Winters with conditions like this are not common here but we've had two out of eleven and there are always a few days, often in February or March, when the postman doesn't deliver stuff because of ice on the hill. The last few days have been such but I met him DTH yesterday and he handed me our post. At times I've pulled my Kahtoola Microspikes over my boots and gone down with a sledge for stuff that was being delivered. Toadlet and I sometimes needed them when walking to her primary school one mile along the shore road.




Tuesday, 3 January 2017

New Year Larch Walk


I went for a walk in the woods up the hill. This is the view from just before I climbed over the fence with the help of my trusty sheepskin sit-and-kneel-upon-ery.


I follow deer trods because the undergrowth and general forest floor clutter can be difficult to negotiate.                                    →
I decided to head towards a group of larches that were in sunlight.

sunlit larches

                                                             And here we are.



From the larches it was possible to see the Sentinel from a different angle.

Sentinel from the larches
and looking to the head of the loch
On the way up I enjoyed some mosses and fungi.

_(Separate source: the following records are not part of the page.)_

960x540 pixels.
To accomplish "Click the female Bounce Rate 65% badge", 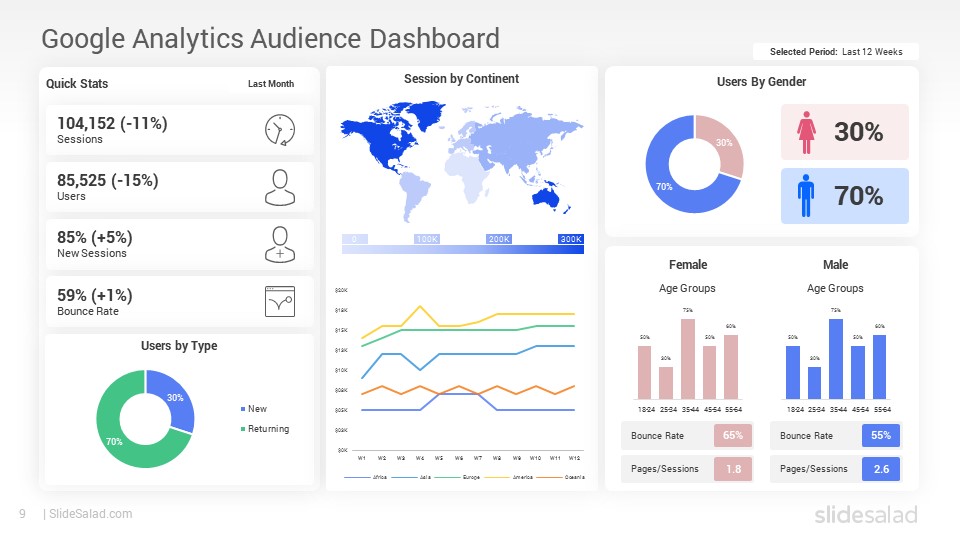I will pos(733,435).
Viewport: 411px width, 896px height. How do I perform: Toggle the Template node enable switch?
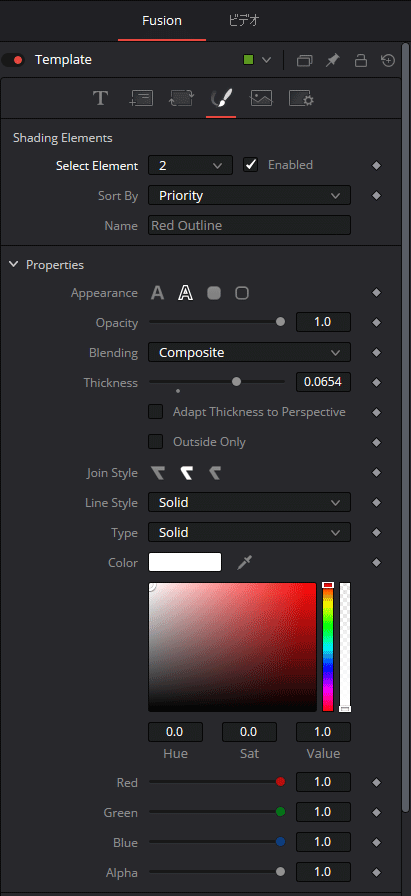coord(14,60)
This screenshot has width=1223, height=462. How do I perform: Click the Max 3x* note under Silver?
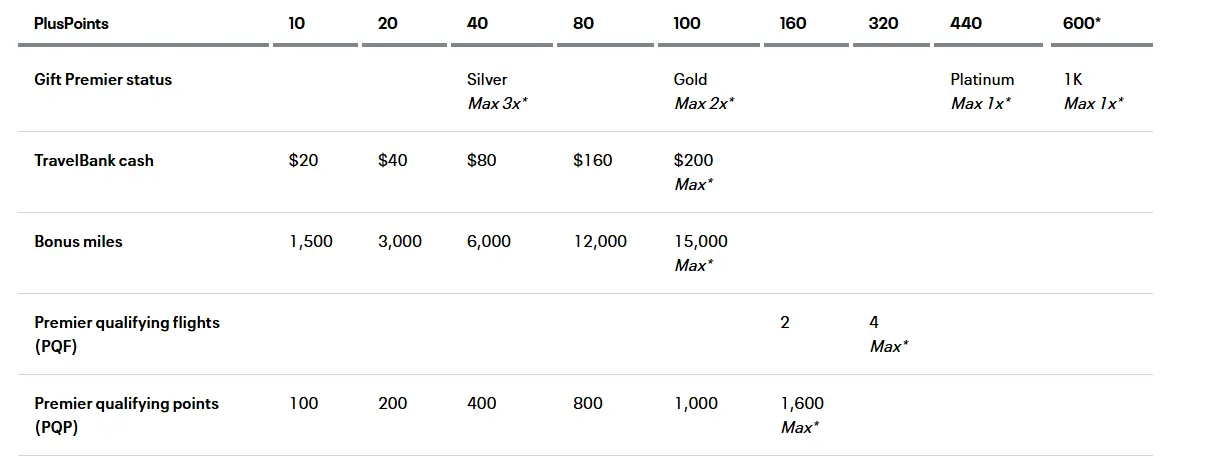(497, 103)
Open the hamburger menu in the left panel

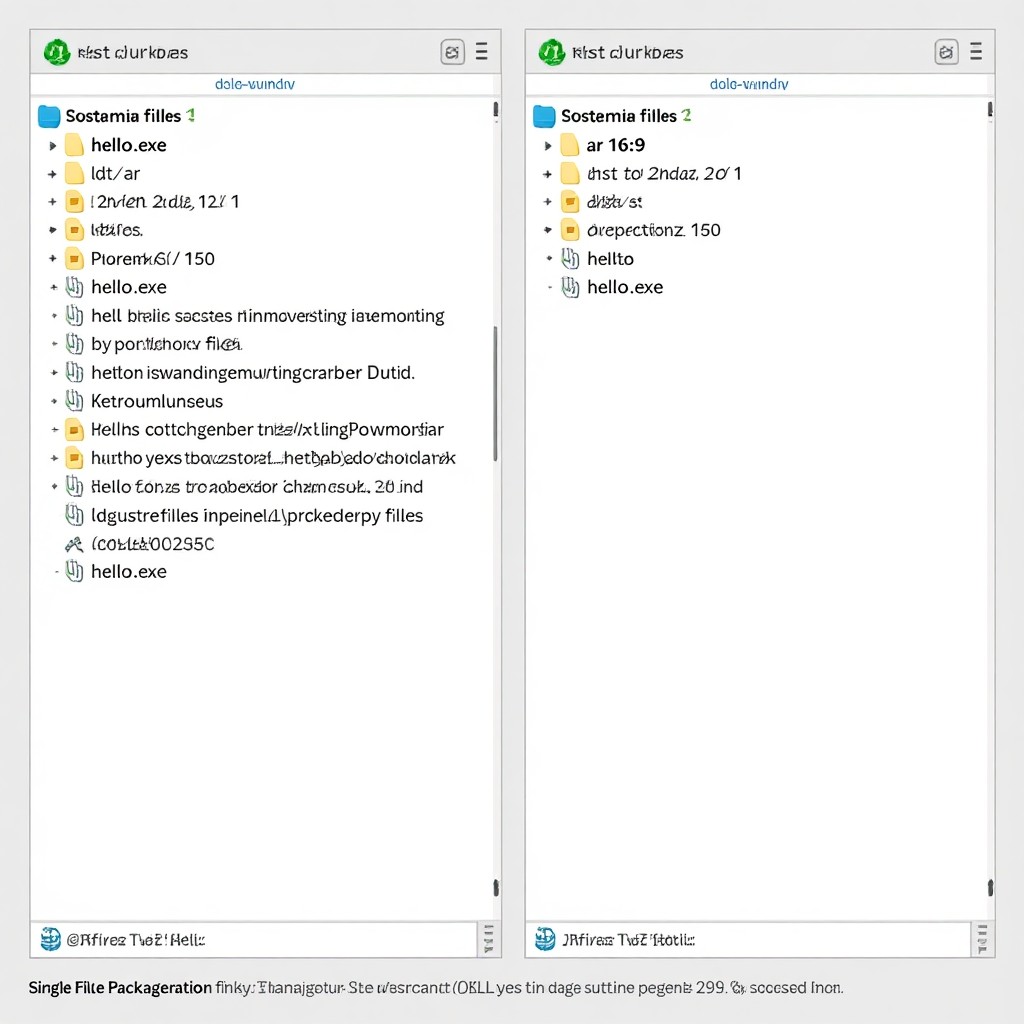pos(481,52)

In the mossy ground by the larches bilberry plants were growing. They seem to have been well-browsed by deer.










A few minutes after 11:30GMT, I took the photo below as I was setting off downhill again. See how low the sun is to the horizon even so close to noon.
Bye bye larches and sun

Level with Sentinel on my way down. I don't think the tree in the pic below is the same as Sentinel but I'm calling it Sentinel's friend or relation (as in Rabbit's friends and relations in Winnie-the-Pooh stories) until I find out what species it is.

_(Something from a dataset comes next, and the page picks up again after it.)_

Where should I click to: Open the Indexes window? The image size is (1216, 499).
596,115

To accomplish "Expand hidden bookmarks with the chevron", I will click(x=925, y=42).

Sentinel's friend or relation
I came across a small reddish pond behind the root ball of a fallen tree. There was the sound of a trickle into it but nothing obvious to tell me why it was so red. Something in the rock and the soil, I guess.
wee red pond
Further down there was another wee puddle-pond with something growing in it that I first took for young watercress. It does look refreshingly edible, doesn't it? I hope I can get an ID for it.
little plant in water


I found some Erica tetralix actually in flower! Woohoo! Finding flowers here in January is a Big Deal!

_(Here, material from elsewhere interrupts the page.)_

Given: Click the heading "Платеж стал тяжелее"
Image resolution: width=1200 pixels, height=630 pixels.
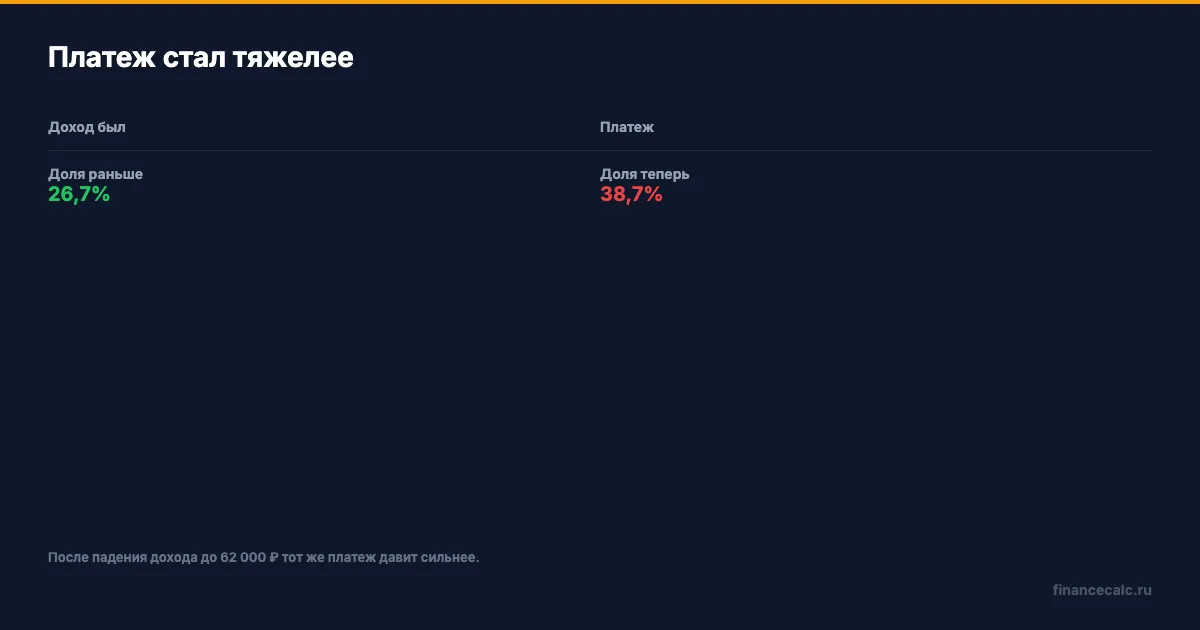Looking at the screenshot, I should tap(200, 58).
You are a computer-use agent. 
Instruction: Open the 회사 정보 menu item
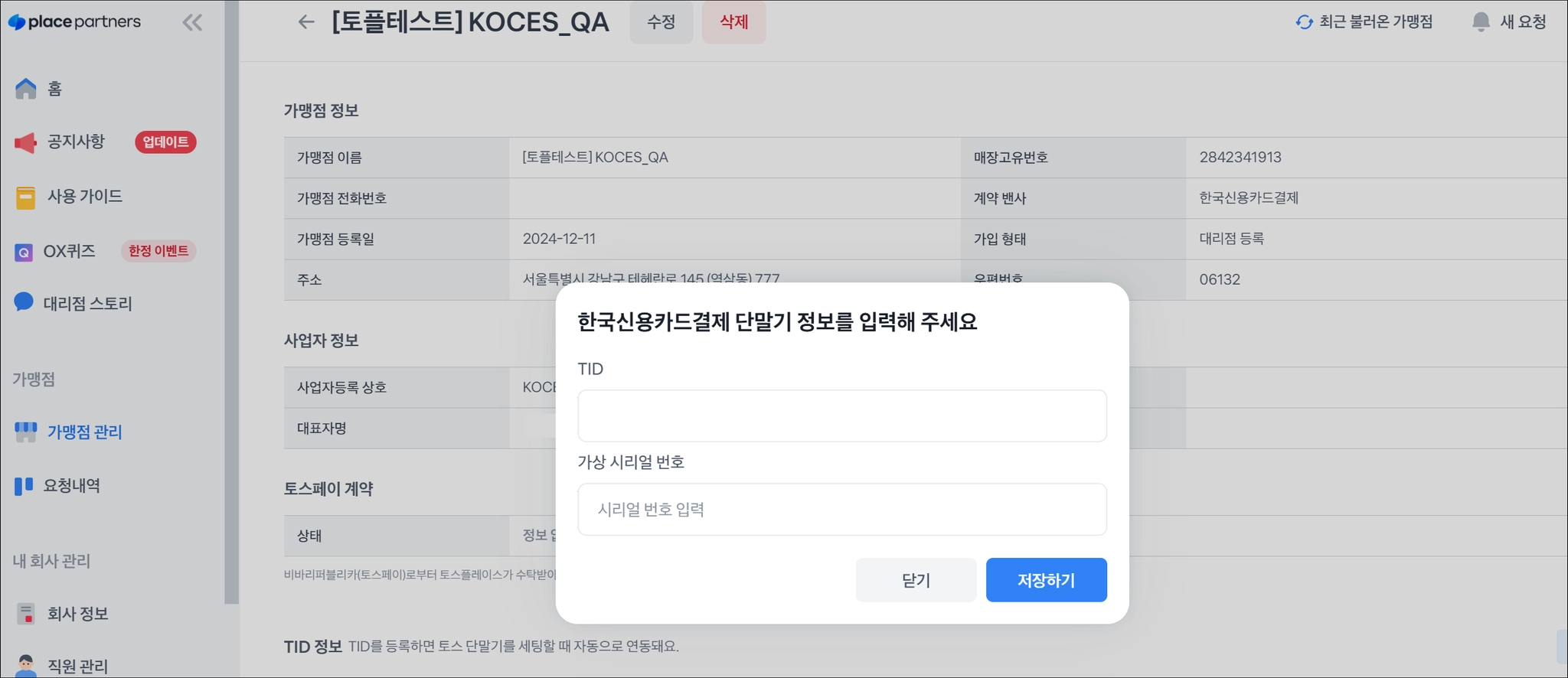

Down by the burn that runs along the 'back' of the forest fence, that is, on the forest side of the fence rather than the field side, I found a tiny beach to stand on while I listened to trickling water and watched bubbles forming under a tiny waterfall.

Then over the fence at a low bit among gorse bushes that I scrambled into to get a closer view of a lovely bright fungus on one of the branches. Thick old gorse branches are fine to grasp but the small prickles don't half snag your hat!


gorsey hat
By this time my hand-warmers had cooled down completely so I made my way across the field to the Boggy Brae's south corner. You can probably make out the numerous sheep trods heading in the same direction as I was.

animal trods leading to behind my garden

The south garden 'gate'. Just swing your leg over.
On my way down the garden I checked out one of my baby beech trees and some sedum shoots.
baby beech in the west corner
 Shoots of the sedum I protected from deer last year.

At this point a slight smirr started so I was home with perfect timing.